[Stored entries]

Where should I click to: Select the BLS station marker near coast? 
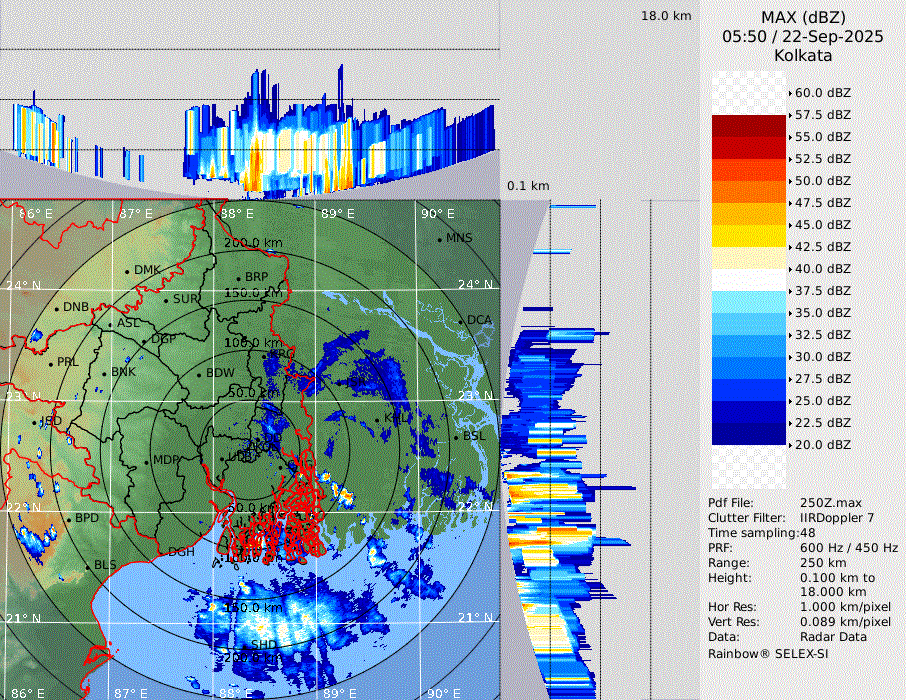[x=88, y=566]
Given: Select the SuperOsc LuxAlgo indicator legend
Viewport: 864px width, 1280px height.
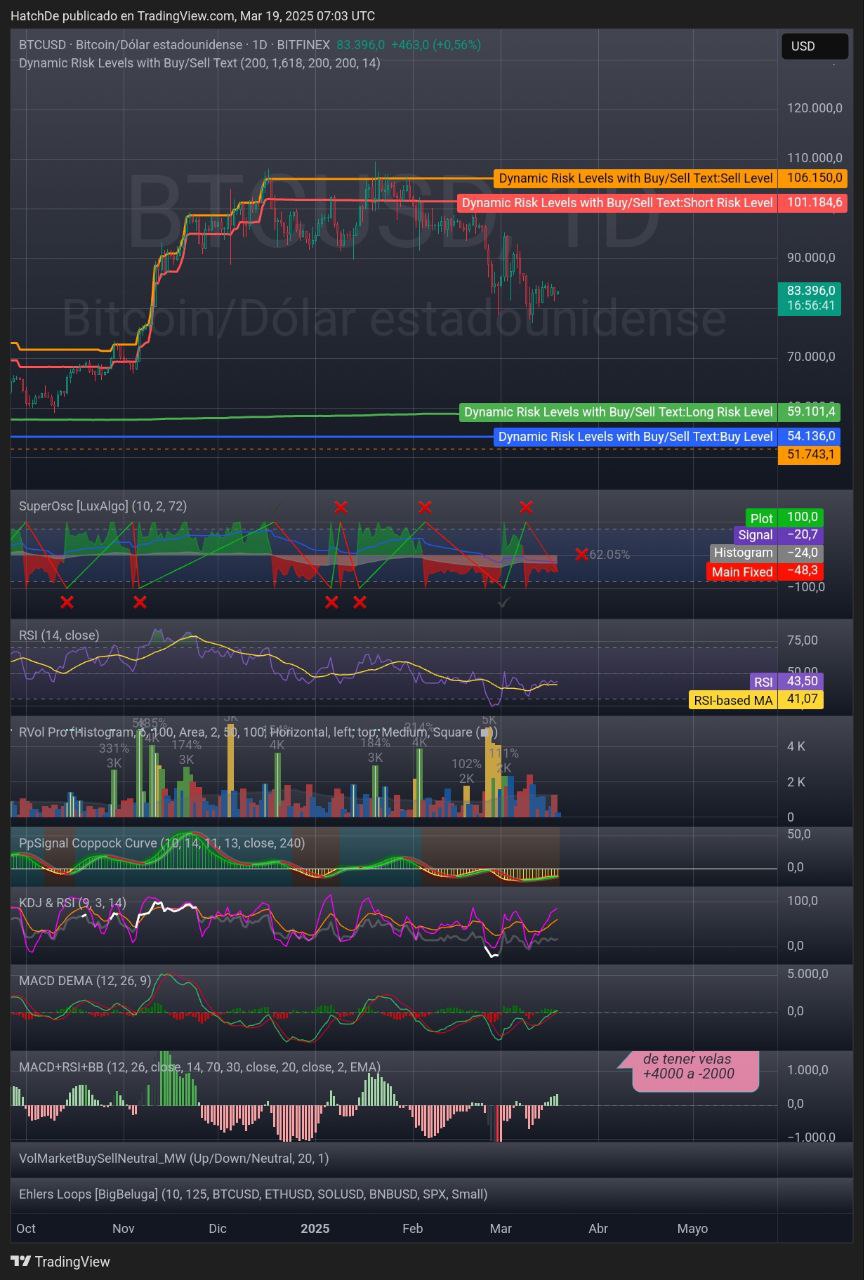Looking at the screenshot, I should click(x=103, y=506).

#### [TASK BRIEF]
Print the records above exactly as they stand, but leave out the pictures.

#### [SOLVED PROBLEM]
Where should I click to: Select the BLS station marker near coast? 
[x=88, y=566]
Given: Select the SuperOsc LuxAlgo indicator legend
Viewport: 864px width, 1280px height.
Looking at the screenshot, I should click(x=103, y=506).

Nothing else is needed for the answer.